We’re building a world of health around every individual — shaping a more connected, convenient and compassionate health experience. At CVS Health®, you’ll be surrounded by passionate colleagues who care deeply, innovate with purpose, hold ourselves accountable and prioritize safety and quality in everything we do. Join us and be part of something bigger – helping to simplify health care one person, one family and one community at a time.
Position Summary
This is an individual contributor role.
The Manager of Contract Negotiation is responsible for building and sustaining strategic relationships with physician partners, including ancillary providers and multiple groups across various Texas markets, supporting both Commercial and Medicare lines of business. In addition to managing these key relationships, the Manager develops, reviews, analyzes, and executes provider contracts while ensuring accurate implementation of negotiated agreements. They continuously monitor contract performance to ensure alignment with organizational goals related to accessibility, compliance, quality, financial outcomes, and cost efficiency.
• Negotiates, executes, reviews, and analyzes contracts and/or handles dispute resolution and settlement negotiations with solo and group Behavioral Health providers for all lines of business (Medicare, commercial etc.).
• Manages contract performance in support of network quality, availability, and financial goals and strategies for all lines of business (Medicare, commercial etc.).

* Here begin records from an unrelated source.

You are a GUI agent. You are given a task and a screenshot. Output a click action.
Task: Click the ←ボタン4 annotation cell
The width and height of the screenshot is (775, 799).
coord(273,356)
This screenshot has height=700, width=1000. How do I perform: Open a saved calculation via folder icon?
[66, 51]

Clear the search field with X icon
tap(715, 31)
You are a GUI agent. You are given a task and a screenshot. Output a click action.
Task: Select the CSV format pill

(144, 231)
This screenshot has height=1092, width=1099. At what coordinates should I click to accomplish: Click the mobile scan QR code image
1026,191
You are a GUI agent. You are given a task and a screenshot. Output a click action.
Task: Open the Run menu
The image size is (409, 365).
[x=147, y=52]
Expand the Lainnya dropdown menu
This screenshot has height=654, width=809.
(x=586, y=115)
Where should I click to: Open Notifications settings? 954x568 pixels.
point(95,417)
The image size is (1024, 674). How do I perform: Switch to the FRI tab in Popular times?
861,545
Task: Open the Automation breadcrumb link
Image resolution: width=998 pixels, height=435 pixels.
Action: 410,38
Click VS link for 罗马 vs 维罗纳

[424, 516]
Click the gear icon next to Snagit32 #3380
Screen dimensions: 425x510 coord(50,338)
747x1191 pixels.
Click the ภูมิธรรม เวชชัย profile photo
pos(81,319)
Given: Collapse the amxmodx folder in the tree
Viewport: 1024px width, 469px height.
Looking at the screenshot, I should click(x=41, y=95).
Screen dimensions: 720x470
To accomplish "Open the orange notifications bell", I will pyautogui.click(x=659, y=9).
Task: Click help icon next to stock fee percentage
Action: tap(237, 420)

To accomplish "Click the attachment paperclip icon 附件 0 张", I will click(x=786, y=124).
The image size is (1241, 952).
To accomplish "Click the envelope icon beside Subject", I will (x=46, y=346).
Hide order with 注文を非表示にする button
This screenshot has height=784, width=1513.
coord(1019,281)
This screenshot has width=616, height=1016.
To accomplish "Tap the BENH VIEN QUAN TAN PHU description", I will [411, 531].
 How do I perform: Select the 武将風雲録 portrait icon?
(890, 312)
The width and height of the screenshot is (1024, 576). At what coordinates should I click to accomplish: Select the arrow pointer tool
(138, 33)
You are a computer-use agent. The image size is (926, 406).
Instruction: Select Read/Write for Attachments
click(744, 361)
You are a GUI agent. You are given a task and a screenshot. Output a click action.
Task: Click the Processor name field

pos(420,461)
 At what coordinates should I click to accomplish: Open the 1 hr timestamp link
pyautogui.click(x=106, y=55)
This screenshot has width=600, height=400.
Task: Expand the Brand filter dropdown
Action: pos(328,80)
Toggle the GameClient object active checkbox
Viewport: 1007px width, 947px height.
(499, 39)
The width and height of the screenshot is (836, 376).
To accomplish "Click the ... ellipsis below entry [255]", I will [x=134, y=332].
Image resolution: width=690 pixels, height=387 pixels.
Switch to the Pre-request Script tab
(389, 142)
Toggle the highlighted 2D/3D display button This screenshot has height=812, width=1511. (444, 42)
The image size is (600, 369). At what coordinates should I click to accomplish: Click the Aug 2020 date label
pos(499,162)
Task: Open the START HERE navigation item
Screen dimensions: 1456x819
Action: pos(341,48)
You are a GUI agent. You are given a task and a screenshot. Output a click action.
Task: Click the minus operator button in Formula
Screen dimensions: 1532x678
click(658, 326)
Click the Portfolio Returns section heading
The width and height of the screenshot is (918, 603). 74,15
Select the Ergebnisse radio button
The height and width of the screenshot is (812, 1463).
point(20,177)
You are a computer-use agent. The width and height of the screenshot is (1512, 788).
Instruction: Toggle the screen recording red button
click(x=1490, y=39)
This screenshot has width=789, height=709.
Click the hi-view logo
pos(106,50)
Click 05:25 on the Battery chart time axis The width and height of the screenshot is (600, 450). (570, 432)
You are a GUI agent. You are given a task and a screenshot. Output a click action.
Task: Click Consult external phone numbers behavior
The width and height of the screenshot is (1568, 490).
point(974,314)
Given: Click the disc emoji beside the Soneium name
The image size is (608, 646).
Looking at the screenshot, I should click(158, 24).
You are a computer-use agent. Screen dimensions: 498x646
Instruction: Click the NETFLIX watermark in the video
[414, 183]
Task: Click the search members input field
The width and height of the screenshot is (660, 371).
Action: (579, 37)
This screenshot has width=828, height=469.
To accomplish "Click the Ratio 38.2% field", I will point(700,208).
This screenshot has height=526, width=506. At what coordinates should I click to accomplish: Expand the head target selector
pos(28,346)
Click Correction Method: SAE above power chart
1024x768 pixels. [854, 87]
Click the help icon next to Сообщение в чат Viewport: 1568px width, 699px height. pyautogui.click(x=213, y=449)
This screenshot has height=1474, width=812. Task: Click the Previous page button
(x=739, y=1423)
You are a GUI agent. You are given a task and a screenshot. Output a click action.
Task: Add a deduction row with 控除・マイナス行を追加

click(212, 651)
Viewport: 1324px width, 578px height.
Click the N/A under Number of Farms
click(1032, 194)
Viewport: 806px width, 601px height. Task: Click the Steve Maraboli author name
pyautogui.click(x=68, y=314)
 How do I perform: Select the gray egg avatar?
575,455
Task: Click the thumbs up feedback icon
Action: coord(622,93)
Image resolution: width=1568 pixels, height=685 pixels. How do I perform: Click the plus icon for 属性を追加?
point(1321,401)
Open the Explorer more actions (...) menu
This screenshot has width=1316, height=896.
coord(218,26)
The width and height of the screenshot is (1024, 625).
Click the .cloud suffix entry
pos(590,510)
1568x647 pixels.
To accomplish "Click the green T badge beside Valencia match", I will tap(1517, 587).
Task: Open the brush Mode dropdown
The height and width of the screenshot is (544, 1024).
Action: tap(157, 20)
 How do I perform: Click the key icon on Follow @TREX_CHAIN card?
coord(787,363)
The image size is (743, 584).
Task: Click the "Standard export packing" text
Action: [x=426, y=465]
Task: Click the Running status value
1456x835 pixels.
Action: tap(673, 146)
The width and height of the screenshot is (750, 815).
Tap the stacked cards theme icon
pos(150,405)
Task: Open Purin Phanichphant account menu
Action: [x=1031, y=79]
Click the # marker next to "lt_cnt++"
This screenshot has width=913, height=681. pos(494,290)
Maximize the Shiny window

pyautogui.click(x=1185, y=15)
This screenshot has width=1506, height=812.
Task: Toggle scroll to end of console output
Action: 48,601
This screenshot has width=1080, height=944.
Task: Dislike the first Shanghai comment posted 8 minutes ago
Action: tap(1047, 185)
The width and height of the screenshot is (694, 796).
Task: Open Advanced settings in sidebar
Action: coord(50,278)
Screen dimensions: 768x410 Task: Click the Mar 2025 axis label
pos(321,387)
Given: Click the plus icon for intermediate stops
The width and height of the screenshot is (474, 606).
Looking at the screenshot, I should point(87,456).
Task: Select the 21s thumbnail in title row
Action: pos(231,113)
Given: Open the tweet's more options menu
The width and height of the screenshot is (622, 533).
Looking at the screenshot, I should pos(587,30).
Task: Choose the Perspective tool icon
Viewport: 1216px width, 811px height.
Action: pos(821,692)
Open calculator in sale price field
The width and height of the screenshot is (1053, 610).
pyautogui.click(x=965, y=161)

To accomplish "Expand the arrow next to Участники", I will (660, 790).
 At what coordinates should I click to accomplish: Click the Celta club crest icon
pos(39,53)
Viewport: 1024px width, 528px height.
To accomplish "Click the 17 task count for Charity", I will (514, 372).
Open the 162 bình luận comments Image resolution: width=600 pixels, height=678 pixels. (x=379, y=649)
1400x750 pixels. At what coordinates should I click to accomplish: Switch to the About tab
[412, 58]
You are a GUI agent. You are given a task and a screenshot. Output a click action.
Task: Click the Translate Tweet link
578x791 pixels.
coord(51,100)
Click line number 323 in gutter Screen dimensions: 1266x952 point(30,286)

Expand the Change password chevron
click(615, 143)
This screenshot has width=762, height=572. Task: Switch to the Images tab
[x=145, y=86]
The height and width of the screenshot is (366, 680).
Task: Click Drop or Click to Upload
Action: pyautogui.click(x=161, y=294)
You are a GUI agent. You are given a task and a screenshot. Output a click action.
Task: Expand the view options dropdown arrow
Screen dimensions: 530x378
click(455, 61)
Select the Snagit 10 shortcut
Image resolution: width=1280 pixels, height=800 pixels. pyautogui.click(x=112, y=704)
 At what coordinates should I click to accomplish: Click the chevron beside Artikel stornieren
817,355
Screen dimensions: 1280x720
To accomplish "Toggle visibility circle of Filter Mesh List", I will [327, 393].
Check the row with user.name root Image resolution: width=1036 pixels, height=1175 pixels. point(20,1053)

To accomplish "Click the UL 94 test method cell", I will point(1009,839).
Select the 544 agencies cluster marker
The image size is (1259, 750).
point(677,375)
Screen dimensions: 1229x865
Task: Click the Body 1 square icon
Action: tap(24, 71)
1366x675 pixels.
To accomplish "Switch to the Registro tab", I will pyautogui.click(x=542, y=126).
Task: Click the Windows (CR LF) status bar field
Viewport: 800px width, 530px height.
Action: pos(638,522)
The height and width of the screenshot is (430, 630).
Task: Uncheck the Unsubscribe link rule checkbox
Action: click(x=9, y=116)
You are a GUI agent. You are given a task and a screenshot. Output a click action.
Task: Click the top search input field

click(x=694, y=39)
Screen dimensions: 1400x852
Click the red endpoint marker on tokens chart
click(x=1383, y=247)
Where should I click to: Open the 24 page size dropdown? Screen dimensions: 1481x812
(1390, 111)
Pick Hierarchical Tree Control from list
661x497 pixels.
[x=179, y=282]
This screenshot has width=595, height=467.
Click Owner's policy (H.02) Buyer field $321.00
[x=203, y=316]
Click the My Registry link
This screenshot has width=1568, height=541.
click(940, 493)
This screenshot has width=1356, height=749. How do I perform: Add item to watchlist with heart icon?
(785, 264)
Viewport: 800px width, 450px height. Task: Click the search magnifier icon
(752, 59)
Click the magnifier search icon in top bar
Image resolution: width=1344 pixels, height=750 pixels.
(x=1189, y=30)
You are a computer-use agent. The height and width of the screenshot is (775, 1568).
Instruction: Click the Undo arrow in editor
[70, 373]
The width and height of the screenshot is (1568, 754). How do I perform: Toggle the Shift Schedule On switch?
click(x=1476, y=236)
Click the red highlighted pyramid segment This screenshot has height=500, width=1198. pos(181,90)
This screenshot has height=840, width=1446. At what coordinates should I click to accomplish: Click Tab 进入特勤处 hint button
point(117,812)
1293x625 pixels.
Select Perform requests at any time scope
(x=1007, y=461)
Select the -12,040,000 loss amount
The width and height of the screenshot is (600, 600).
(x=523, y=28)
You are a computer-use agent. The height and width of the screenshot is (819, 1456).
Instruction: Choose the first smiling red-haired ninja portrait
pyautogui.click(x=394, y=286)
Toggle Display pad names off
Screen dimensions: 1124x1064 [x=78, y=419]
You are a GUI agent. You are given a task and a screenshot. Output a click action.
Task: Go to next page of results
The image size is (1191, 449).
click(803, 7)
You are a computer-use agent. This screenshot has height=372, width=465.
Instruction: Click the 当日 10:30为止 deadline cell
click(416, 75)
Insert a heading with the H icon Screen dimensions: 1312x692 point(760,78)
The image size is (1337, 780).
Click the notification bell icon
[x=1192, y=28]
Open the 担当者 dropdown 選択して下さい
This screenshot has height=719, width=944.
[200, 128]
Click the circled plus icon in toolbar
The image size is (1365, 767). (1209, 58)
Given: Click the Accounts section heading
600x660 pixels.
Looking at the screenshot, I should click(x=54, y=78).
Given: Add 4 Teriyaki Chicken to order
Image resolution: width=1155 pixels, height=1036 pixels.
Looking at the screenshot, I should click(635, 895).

• Recruits Behavioral Health providers as needed to ensure attainment of network expansion and adequacy targets for all lines of business (Medicare, commercial etc.).
• Collaborates cross-functionally to contribute to provider compensation and pricing development activities and recommendations, submission of contractual information, and the review and analysis of reports as part of negotiation and reimbursement modeling activities. Responsible for identifying and making recommendations to manage cost issues and supporting cost saving initiatives and/or settlement activities.
• Provides Behavioral Health network development, maintenance, and refinement activities and strategies in support of cross market network management unit.
• Assists with the design, development, management, and or implementation of strategic network configurations, including integration activities. May optimize interaction with assigned providers and internal business partners to manage relationships and ensure provider needs are met. Ensures resolution of escalated issues related, but not limited to, claims payment, contract interpretation and parameters, or accuracy of provider contract or demographic information.
Required Qualifications
• 5–7 years of relevant experience with demonstrated, proficient managed care network negotiation skills.
• 5–7 years of experience with strong working knowledge of competitor strategies, complex contracting methodologies, financial and reimbursement arrangements, and applicable regulatory requirements.
• Strong communication, critical thinking, problem solving, and interpersonal skills with the ability to influence, collaborate, and resolve issues effectively.
• 3–5 years of experience and solid understanding of Commercial HMO, PPO, and Medicare products.
• In depth knowledge of the Texas region, including comprehensive familiarity with the Texas Behavioral Health provider landscape.
• Proficiency in Microsoft Office Suite, including Excel, Word, and related applications.
• Candidates must reside in the state of Texas.
Preferred Qualifications
• Proficiency with EPDB (Enterprise Provider Database) or experience using Ramba.
Education
• Bachelor’s degree preferred or a combination of professional work experience.
Anticipated Weekly Hours
40Time Type
Full timePay Range
The typical pay range for this role is:
$60,300.00 - $132,600.00This pay range represents the base hourly rate or base annual full-time salary for all positions in the job grade within which this position falls. The actual base salary offer will depend on a variety of factors including experience, education, geography and other relevant factors. This position is eligible for a CVS Health bonus, commission or short-term incentive program in addition to the base pay range listed above.
Our people fuel our future. Our teams reflect the customers, patients, members and communities we serve and we are committed to fostering a workplace where every colleague feels valued and that they belong.
Great benefits for great people
We take pride in our comprehensive and competitive mix of pay and benefits – investing in the physical, emotional and financial wellness of our colleagues and their families to help them be the healthiest they can be. In addition to our competitive wages, our great benefits include:
Affordable medical plan options, a 401(k) plan (including matching company contributions), and an employee stock purchase plan.
No-cost programs for all colleagues including wellness screenings, tobacco cessation and weight management programs, confidential counseling and financial coaching.
Benefit solutions that address the different needs and preferences of our colleagues including paid time off, flexible work schedules, family leave, dependent care resources, colleague assistance programs, tuition assistance, retiree medical access and many other benefits depending on eligibility.
For more information, visit https://jobs.cvshealth.com/us/en/benefits
We anticipate the application window for this opening will close on: 05/13/2026Qualified applicants with arrest or conviction records will be considered for employment in accordance with all federal, state and local laws.